Miquel, of course, floated through it like some kind of polyglot James Bond, casually dropping into French to compliment a visiting Parisian teacher, then pivoting into Catalan to order olives with dangerous charm. The man can flirt in four languages and somehow sound like he means it in all of them.
Me? I tried. God knows I tried.
I found myself across from a woman called Camille, who had that French thing where everything sounds like she’s slightly mocking you but you don’t mind. She asked where I was from, and instead of just saying “England”, I attempted to joke:
“Je suis… comment dire… un mélange embarrassant d’anglais et de malentendus.”
(A sort of embarrassing mix of English and misunderstandings.)

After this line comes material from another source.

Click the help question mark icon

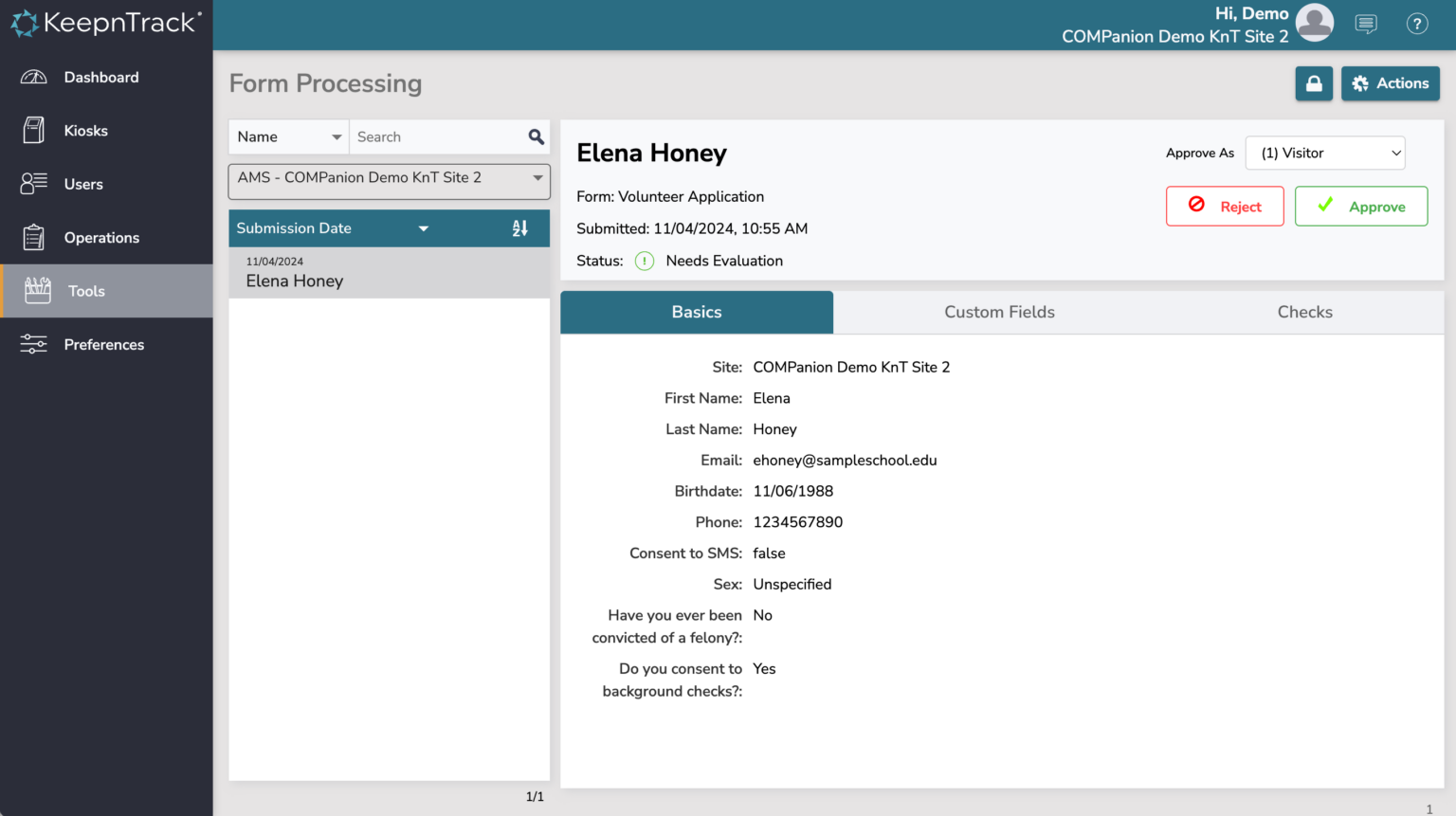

She laughed politely. At least I think it was polite.
Feeling bold — buoyed by two glasses of something fizzy that might have been cava or possibly antifreeze — I doubled down. I attempted a joke about being “tongue-tied” in multiple languages. Except I got the phrase wrong and ended up telling her I was “linguistically handcuffed.” Which, judging by her raised eyebrow, may have had connotations I didn’t fully intend.
Miquel overheard and swooped in like a linguistic lifeguard, rescuing me with some elegant clarification that involved no bondage references whatsoever.
Later, at the bar, Marta handed me a beer and whispered, “You know, sometimes it’s better not to try too hard.” I nodded like this was profound wisdom. But then she added, “Especially when you accidentally proposition people.”
The thing is: flirting in your own language is hard enough. Add the fog of foreign vocabulary, cultural nuance, and my ongoing tendency to panic-fill silence with awkward puns, and it’s basically emotional tightrope-walking with faulty subtitles.
Still. There was a moment — brief but real — when Camille smiled and said, “I like your accent. It’s… charmingly broken.” And for about half a second, I felt like Catherine Deneuve might turn up and offer me a role in my own bittersweet French film.
Then I knocked over my wine.
Back to English. Back to neutral ground. Back to knowing my limits.
Mostly.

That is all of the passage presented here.